## Task objective
Please repeat the data exactly, leaving nothing out.

## Task inputs

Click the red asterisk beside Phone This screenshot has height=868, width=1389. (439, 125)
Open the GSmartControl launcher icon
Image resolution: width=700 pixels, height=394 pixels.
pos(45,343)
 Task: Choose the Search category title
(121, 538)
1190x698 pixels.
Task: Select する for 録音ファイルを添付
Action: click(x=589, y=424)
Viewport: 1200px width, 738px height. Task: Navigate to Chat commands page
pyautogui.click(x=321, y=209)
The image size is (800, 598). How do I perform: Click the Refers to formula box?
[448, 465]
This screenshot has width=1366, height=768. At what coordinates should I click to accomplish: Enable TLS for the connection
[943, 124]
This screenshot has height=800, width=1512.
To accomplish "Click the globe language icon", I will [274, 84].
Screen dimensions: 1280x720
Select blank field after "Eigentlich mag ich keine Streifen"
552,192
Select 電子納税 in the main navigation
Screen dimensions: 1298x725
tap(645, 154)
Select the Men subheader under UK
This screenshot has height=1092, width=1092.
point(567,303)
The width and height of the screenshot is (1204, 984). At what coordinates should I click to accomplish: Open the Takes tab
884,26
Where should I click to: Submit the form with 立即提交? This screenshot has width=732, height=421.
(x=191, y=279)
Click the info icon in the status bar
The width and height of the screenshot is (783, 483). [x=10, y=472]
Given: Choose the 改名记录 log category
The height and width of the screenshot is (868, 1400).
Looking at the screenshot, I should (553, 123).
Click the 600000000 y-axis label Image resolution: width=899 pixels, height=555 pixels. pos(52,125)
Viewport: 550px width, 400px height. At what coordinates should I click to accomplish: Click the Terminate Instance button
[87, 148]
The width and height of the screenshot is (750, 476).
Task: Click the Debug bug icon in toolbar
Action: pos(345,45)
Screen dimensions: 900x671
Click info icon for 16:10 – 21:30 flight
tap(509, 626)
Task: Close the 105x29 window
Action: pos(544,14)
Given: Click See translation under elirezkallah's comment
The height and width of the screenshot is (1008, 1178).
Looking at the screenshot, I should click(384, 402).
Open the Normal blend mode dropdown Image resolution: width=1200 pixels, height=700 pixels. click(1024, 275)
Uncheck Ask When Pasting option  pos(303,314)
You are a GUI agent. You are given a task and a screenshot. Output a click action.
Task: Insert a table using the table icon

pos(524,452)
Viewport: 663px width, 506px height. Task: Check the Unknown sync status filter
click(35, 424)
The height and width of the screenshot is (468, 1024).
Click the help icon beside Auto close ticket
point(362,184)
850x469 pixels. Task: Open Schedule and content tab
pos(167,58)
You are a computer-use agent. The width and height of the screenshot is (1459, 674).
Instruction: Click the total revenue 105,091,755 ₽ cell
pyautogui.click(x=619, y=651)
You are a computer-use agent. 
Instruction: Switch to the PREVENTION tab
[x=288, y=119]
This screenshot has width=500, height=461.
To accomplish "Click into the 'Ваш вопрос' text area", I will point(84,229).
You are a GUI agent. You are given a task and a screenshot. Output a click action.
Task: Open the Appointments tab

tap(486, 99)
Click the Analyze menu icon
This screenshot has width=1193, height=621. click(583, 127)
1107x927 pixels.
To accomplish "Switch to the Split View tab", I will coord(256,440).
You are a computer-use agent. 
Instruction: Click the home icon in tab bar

## Result
Click the red asterisk beside Phone This screenshot has height=868, width=1389. (439, 125)
Open the GSmartControl launcher icon
Image resolution: width=700 pixels, height=394 pixels.
pos(45,343)
 Task: Choose the Search category title
(121, 538)
1190x698 pixels.
Task: Select する for 録音ファイルを添付
Action: click(x=589, y=424)
Viewport: 1200px width, 738px height. Task: Navigate to Chat commands page
pyautogui.click(x=321, y=209)
The image size is (800, 598). How do I perform: Click the Refers to formula box?
[448, 465]
This screenshot has width=1366, height=768. At what coordinates should I click to accomplish: Enable TLS for the connection
[943, 124]
This screenshot has height=800, width=1512.
To accomplish "Click the globe language icon", I will [274, 84].
Screen dimensions: 1280x720
Select blank field after "Eigentlich mag ich keine Streifen"
552,192
Select 電子納税 in the main navigation
Screen dimensions: 1298x725
tap(645, 154)
Select the Men subheader under UK
This screenshot has height=1092, width=1092.
point(567,303)
The width and height of the screenshot is (1204, 984). At what coordinates should I click to accomplish: Open the Takes tab
884,26
Where should I click to: Submit the form with 立即提交? This screenshot has width=732, height=421.
(x=191, y=279)
Click the info icon in the status bar
The width and height of the screenshot is (783, 483). [x=10, y=472]
Given: Choose the 改名记录 log category
The height and width of the screenshot is (868, 1400).
Looking at the screenshot, I should (553, 123).
Click the 600000000 y-axis label Image resolution: width=899 pixels, height=555 pixels. pos(52,125)
Viewport: 550px width, 400px height. At what coordinates should I click to accomplish: Click the Terminate Instance button
[87, 148]
The width and height of the screenshot is (750, 476).
Task: Click the Debug bug icon in toolbar
Action: pos(345,45)
Screen dimensions: 900x671
Click info icon for 16:10 – 21:30 flight
tap(509, 626)
Task: Close the 105x29 window
Action: pos(544,14)
Given: Click See translation under elirezkallah's comment
The height and width of the screenshot is (1008, 1178).
Looking at the screenshot, I should click(384, 402).
Open the Normal blend mode dropdown Image resolution: width=1200 pixels, height=700 pixels. click(1024, 275)
Uncheck Ask When Pasting option  pos(303,314)
You are a GUI agent. You are given a task and a screenshot. Output a click action.
Task: Insert a table using the table icon

pos(524,452)
Viewport: 663px width, 506px height. Task: Check the Unknown sync status filter
click(35, 424)
The height and width of the screenshot is (468, 1024).
Click the help icon beside Auto close ticket
point(362,184)
850x469 pixels. Task: Open Schedule and content tab
pos(167,58)
You are a computer-use agent. The width and height of the screenshot is (1459, 674).
Instruction: Click the total revenue 105,091,755 ₽ cell
pyautogui.click(x=619, y=651)
You are a computer-use agent. 
Instruction: Switch to the PREVENTION tab
[x=288, y=119]
This screenshot has width=500, height=461.
To accomplish "Click into the 'Ваш вопрос' text area", I will point(84,229).
You are a GUI agent. You are given a task and a screenshot. Output a click action.
Task: Open the Appointments tab

tap(486, 99)
Click the Analyze menu icon
This screenshot has width=1193, height=621. click(583, 127)
1107x927 pixels.
To accomplish "Switch to the Split View tab", I will coord(256,440).
You are a computer-use agent. 
Instruction: Click the home icon in tab bar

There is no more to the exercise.